Au-delà du prix, les deux prétendants se heurtent à un même obstacle : le droit européen. Bruxelles impose que les compagnies opérant au sein de l’Union soient détenues majoritairement et effectivement contrôlées par des États membres ou des ressortissants européens répondant aux critères.

Pour s’y conformer, Castlelake avait prévu de s’associer à deux cadres irlandais de l’aviation, qui auraient pris une participation de contrôle via une structure établie dans l’Union. Apollo, de son côté, assure qu’il prendra « toutes les mesures nécessaires » pour décrocher le feu vert des autorités de concurrence et les autorisations liées au règlement européen sur les subventions étrangères.

Le fonds américain a par ailleurs promis de conserver la marque easyJet en prolongeant la licence existante avec easyGroup, le véhicule de l’entrepreneur Sir Stelios Haji-Ioannou. Avec sa famille, ce dernier détient environ 15 % de la compagnie et perçoit une redevance sur son chiffre d’affaires : son ralliement pourrait s’avérer décisif, alors qu’aucune offre n’est encore ferme.

Rachat d’easyJet : les prochaines échéances

Le calendrier fixé par les règles britanniques sur les offres publiques va départager les prétendants dans les prochaines semaines. Voici les principaux paramètres de l’opération.

Élément Détail
Offre Apollo 7,15 £/action — environ 5,7 Mds£ (6,6 Mds€)
Offre Castlelake 6,90 £/action
Prime Apollo vs 28 mai +81 % (cours de 3,94 £)
Réaction du titre +15 % vendredi, à ~6,75 £
Décision de Castlelake au plus tard le 3 août 2026
Décision d’Apollo au plus tard le 7 août 2026
En cas d’accord retrait de la Bourse de Londres

Si l’opération aboutit, easyJet quitterait la Bourse de Londres, rejoignant la vague de sociétés britanniques passées cette année sous pavillon de capitaux étrangers.

L’essentiel à retenir

easyJet soutient désormais l’offre de rachat d’Apollo à 7,15 livres par action, soit environ 5,7 milliards de livres, préférée à celle de Castlelake (6,90 livres). L’offre affiche une prime de 81 % sur le cours de fin mai, reflet de la chute provoquée par la flambée du kérosène.
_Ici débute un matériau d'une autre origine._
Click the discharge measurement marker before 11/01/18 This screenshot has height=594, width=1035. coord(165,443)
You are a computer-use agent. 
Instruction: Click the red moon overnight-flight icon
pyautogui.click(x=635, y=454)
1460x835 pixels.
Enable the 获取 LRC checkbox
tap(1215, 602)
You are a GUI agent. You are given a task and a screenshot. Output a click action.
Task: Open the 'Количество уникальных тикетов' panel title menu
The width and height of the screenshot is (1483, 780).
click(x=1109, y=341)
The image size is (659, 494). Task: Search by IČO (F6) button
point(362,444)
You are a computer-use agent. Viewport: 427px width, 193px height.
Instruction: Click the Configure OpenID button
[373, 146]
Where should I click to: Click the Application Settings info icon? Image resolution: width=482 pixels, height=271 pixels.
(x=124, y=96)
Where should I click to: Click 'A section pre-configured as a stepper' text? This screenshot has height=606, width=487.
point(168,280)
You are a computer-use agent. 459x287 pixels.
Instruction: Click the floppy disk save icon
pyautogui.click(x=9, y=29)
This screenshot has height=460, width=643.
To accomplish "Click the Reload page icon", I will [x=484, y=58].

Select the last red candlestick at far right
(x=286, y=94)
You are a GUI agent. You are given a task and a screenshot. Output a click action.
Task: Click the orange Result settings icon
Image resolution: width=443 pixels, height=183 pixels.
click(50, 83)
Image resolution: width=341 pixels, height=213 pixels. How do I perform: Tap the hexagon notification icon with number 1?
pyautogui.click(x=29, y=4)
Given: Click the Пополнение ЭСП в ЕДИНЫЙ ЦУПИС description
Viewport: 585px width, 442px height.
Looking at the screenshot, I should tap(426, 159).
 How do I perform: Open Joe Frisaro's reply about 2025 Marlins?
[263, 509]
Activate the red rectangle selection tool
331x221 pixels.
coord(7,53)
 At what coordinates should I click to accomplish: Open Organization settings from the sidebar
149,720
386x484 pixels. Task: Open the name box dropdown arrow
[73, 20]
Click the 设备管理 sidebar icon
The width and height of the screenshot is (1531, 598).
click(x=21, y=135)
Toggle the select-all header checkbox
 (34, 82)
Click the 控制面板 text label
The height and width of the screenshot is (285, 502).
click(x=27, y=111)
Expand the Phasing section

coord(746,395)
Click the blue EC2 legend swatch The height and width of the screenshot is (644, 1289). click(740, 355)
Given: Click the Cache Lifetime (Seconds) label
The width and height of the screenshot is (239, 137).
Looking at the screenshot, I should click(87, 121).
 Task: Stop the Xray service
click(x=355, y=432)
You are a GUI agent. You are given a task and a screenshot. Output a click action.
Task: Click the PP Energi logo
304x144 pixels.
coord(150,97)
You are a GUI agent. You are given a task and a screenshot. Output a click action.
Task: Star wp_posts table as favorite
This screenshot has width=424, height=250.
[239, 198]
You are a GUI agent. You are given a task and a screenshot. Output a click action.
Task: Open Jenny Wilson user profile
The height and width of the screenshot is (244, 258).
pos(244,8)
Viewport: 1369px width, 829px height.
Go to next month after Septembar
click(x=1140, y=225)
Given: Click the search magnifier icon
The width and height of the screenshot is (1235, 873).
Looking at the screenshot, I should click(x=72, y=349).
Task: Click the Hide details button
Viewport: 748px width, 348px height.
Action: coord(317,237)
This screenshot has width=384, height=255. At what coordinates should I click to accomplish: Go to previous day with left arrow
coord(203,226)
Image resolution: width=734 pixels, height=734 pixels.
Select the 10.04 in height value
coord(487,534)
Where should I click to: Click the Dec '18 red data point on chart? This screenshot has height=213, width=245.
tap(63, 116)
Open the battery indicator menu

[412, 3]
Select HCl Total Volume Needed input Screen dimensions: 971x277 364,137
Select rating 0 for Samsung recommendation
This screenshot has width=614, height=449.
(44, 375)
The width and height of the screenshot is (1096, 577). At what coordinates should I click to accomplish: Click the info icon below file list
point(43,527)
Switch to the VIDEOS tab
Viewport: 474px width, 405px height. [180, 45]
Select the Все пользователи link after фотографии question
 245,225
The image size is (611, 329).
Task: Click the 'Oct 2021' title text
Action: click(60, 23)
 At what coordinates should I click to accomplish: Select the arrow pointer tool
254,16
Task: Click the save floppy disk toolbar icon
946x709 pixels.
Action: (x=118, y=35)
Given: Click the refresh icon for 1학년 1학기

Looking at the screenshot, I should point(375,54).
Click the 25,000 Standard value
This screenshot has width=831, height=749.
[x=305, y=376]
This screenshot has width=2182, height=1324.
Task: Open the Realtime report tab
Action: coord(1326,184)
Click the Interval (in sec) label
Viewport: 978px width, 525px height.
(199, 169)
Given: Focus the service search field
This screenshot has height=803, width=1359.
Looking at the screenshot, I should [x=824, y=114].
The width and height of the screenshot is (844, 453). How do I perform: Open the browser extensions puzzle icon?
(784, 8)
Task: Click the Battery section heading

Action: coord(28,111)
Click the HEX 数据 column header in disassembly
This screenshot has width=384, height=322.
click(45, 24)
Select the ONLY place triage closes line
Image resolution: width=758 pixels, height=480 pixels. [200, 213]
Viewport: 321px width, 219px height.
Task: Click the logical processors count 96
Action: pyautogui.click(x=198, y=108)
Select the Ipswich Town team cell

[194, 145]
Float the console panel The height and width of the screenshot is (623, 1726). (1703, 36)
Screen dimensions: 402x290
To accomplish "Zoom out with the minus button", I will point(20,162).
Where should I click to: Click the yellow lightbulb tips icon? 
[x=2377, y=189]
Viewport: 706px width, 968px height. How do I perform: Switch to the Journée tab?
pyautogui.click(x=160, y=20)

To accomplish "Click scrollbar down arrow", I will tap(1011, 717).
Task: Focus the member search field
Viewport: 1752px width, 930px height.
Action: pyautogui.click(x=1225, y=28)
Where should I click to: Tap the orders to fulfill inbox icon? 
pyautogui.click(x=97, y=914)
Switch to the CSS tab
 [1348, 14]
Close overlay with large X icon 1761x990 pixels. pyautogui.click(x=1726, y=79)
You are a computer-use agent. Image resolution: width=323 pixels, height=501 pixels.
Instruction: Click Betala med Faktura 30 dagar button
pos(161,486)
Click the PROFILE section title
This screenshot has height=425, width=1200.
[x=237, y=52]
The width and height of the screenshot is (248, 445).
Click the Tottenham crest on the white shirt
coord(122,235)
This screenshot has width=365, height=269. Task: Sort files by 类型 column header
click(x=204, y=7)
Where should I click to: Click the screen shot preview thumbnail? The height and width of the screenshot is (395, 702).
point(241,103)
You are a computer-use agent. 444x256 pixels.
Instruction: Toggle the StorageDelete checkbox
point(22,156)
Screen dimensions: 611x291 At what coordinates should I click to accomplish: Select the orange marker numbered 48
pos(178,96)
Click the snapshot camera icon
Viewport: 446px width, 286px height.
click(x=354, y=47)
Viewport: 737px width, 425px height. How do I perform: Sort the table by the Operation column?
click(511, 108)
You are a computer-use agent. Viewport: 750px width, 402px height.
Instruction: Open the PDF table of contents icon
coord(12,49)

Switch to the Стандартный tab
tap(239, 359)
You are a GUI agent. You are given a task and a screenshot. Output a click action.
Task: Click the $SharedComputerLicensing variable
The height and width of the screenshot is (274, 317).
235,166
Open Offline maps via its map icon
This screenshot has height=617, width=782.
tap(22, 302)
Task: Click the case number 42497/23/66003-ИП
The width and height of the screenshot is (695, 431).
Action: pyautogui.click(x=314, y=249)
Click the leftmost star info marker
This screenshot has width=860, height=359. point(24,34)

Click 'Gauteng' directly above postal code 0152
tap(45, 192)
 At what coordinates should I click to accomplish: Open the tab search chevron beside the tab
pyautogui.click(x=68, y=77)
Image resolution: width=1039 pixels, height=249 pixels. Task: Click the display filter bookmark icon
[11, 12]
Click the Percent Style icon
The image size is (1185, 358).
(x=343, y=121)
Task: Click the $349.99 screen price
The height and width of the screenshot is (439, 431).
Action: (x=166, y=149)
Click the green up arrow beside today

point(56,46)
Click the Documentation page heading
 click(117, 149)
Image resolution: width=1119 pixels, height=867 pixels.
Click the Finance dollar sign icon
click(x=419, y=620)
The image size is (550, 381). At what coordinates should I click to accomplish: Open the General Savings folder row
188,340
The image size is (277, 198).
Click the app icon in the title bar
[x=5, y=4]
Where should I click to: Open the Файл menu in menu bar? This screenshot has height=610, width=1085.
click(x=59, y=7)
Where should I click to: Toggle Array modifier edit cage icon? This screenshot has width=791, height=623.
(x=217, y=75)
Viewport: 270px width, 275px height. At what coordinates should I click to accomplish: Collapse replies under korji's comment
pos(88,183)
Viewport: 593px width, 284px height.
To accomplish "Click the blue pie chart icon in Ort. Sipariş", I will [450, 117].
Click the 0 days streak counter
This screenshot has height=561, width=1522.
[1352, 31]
Les deux fonds ont jusqu’aux 3 et 7 août 2026 pour se prononcer ; un rachat entraînerait la sortie de la compagnie de la Bourse de Londres.

 

FAQ — Rachat d’easyJet par Apollo

Combien vaut l’offre d’Apollo sur easyJet ?

Apollo Global Management propose 7,15 livres par action en numéraire, ce qui valorise easyJet à environ 5,7 milliards de livres, soit 6,6 milliards d’euros.

Pourquoi easyJet a-t-elle préféré Apollo à Castlelake ?

Le conseil d’administration a jugé l’offre d’Apollo (7,15 £/action) plus avantageuse pour les actionnaires que celle de Castlelake (6,90 £/action), qu’il avait pourtant recommandée quelques jours plus tôt.

Qu’est-ce qui pourrait bloquer le rachat d’easyJet ?

Le droit européen impose qu’une compagnie opérant dans l’UE soit majoritairement détenue et contrôlée par des ressortissants européens. Les repreneurs américains doivent trouver un montage conforme et obtenir les feux verts réglementaires.

easyJet va-t-elle quitter la Bourse de Londres ?

Si l’une des offres aboutit, easyJet serait retirée de la cote londonienne. Aucune offre n’est encore ferme : Castlelake a jusqu’au 3 août 2026 et Apollo jusqu’au 7 août 2026 pour se prononcer.